◆ Testo da analizzare

== == ==

Giuseppe D'Angelo: un
poeta di vita
Maria Pace Chiavari
Con
molto affetto, stima e una certa emozione ricordo il Professor Giuseppe
D’Angelo con cui ho lavorato dal 1987 al 1992, periodo in cui
era direttore dell’Istituto Italiano di Cultura di Rio de Janeiro.
In quegli anni è nata una lunga e duratura, anche se a volte
tempestosa, amicizia.
D’Angelo arrivò a Rio con la volontà di rimettere
in piedi la sua vita, prostrato dal dolore per la morte prematura
della sua prima moglie, Dominique, di cui parlava con tanta ammirazione.
Con l’ impeto e l’ entusiasmo che lo caratterizzavano
ha introdotto venti nuovi all’interno della vecchia struttura
dell’Istituto, creando armonia e amicizia tra gli impiegati
e tutto il personale al posto degli antichi asti e competitività.
Per quanto riguarda le relazioni con il pubblico e le istituzioni
brasiliane, ha aperto porte, eliminato distanze, tanto quelle reali,
tra il Brasile e l’Italia, tanto quelle formali, con una democratizzazione
delle gerarchie. Sotto la sua guida l’Istituto ha acquistato
un grande distacco nel panorama culturale carioca. Potremmo parlare
di prima e dopo D’Angelo.

== == ==

◆ Dati raccolti
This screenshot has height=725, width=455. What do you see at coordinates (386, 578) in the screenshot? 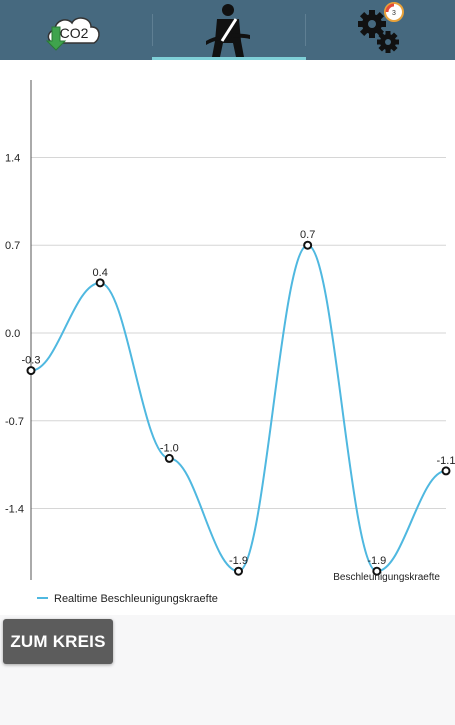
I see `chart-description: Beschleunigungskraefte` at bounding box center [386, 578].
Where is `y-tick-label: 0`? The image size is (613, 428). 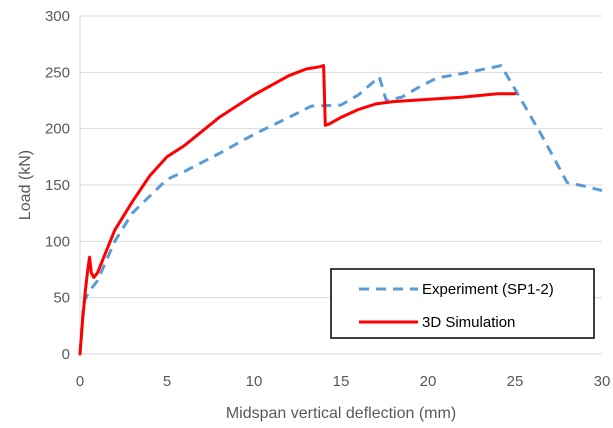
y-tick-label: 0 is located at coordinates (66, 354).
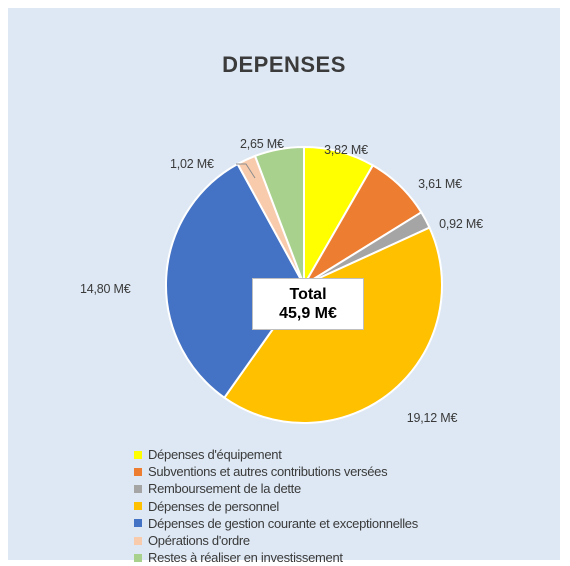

== == ==

◆ Azioni richieste
1. Traduci in inglese questa frase del ricordo di Giuseppe D'Angelo: "In quegli anni è nata una lunga e duratura, anche se a volte tempestosa, amicizia."
2. Elenca tutte le persone chiamate per nome nel ricordo di Giuseppe D'Angelo, titolo e firma compresi.
Per rispondere basati soltanto sul testo.

◆ Risultati
1. In those years a long and lasting, though at times stormy, friendship was born.

2.
- Giuseppe D'Angelo
- Maria Pace Chiavari
- Dominique